What you should do: Pictures aside, reproduce exactly each line from the one holding "Open the Wild_life lions video thumbnail" through the last line of the material, both ends included.

Available data section start

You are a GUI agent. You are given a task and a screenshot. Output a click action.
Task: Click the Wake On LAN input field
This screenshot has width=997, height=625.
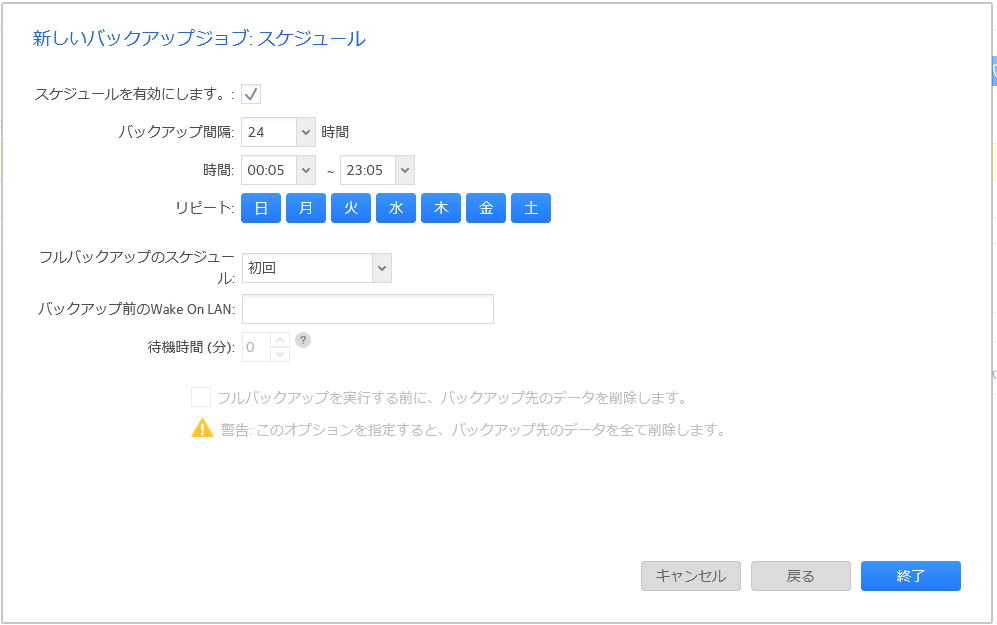(368, 309)
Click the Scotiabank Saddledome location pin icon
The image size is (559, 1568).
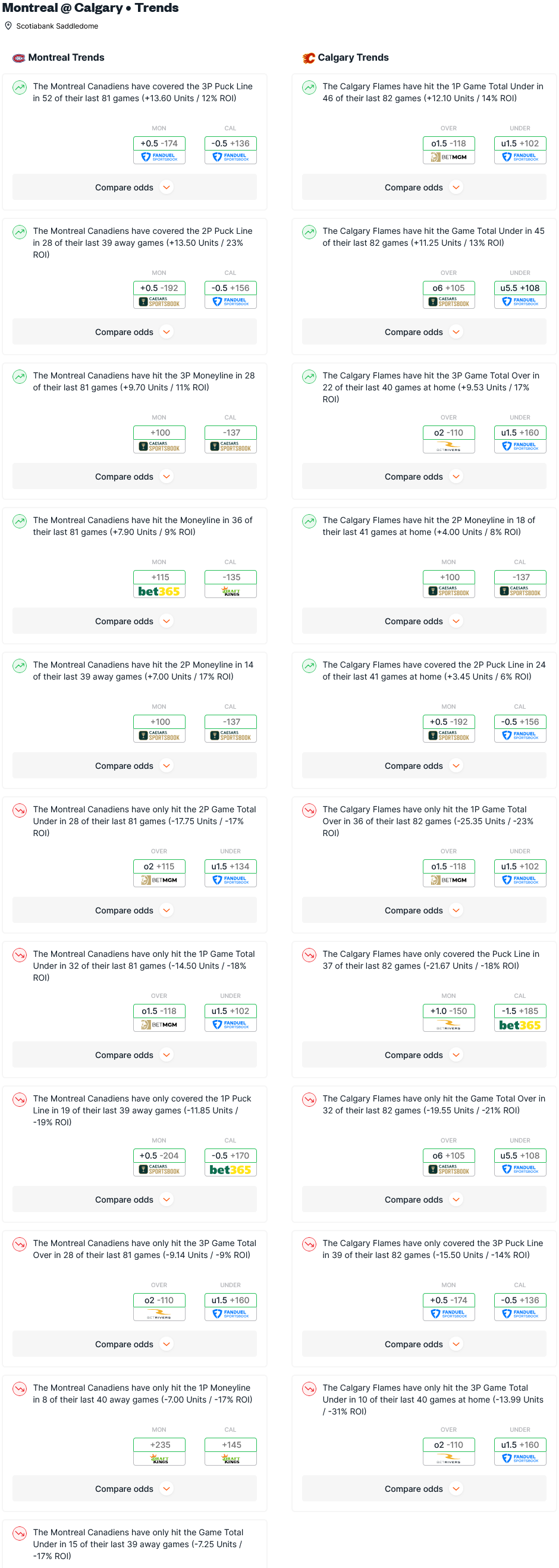(x=8, y=26)
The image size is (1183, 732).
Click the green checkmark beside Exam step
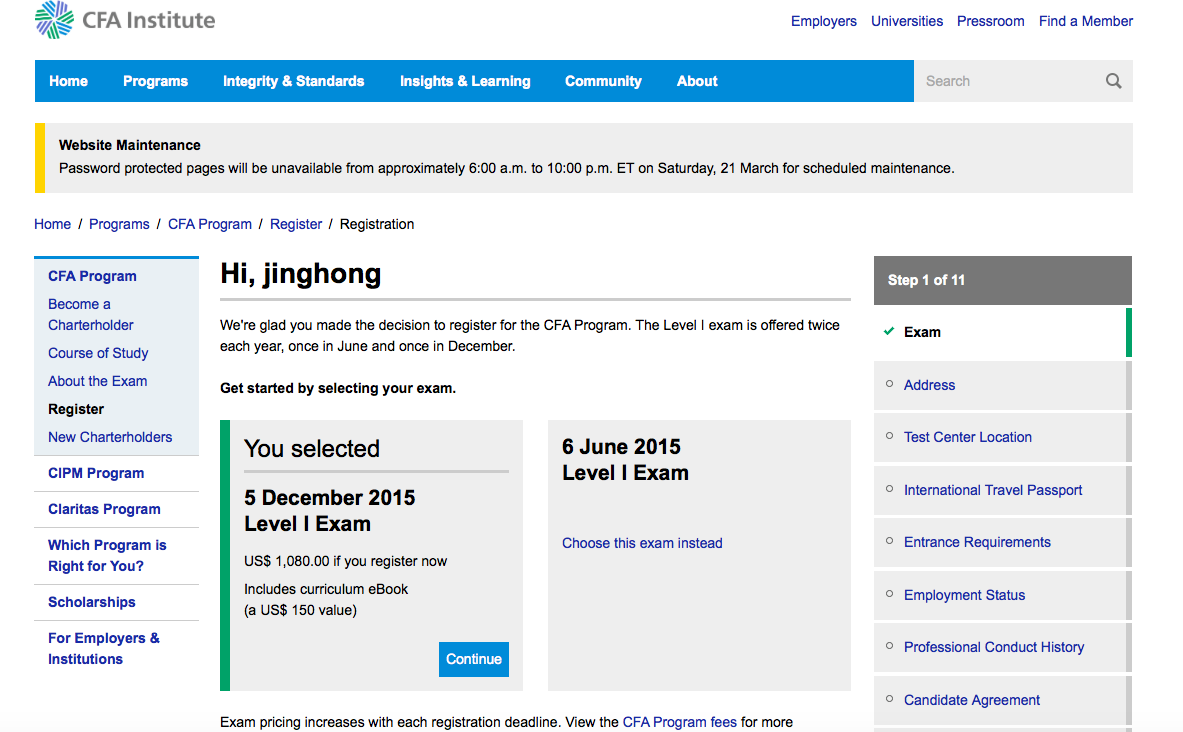point(889,332)
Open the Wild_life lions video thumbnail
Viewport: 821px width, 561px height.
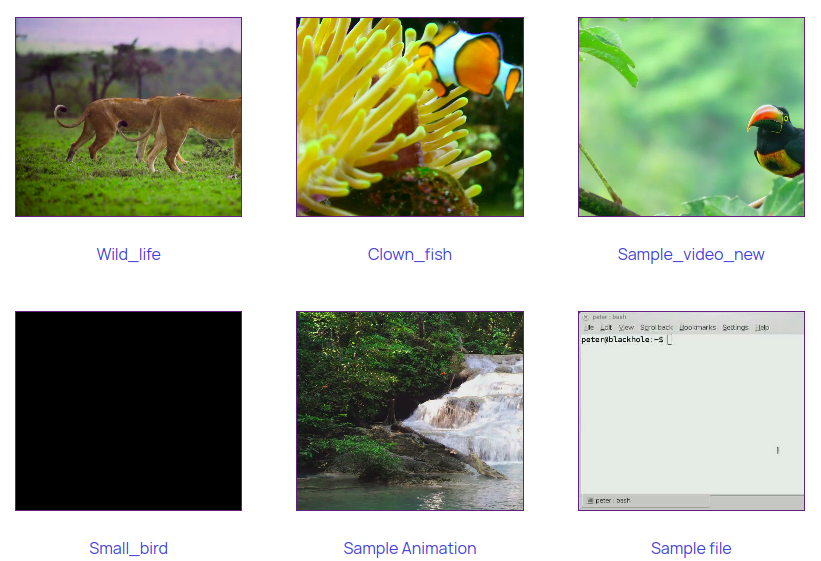coord(128,117)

Available data section end

Exercise result:
Open the Wild_life lions video thumbnail
Viewport: 821px width, 561px height.
coord(128,117)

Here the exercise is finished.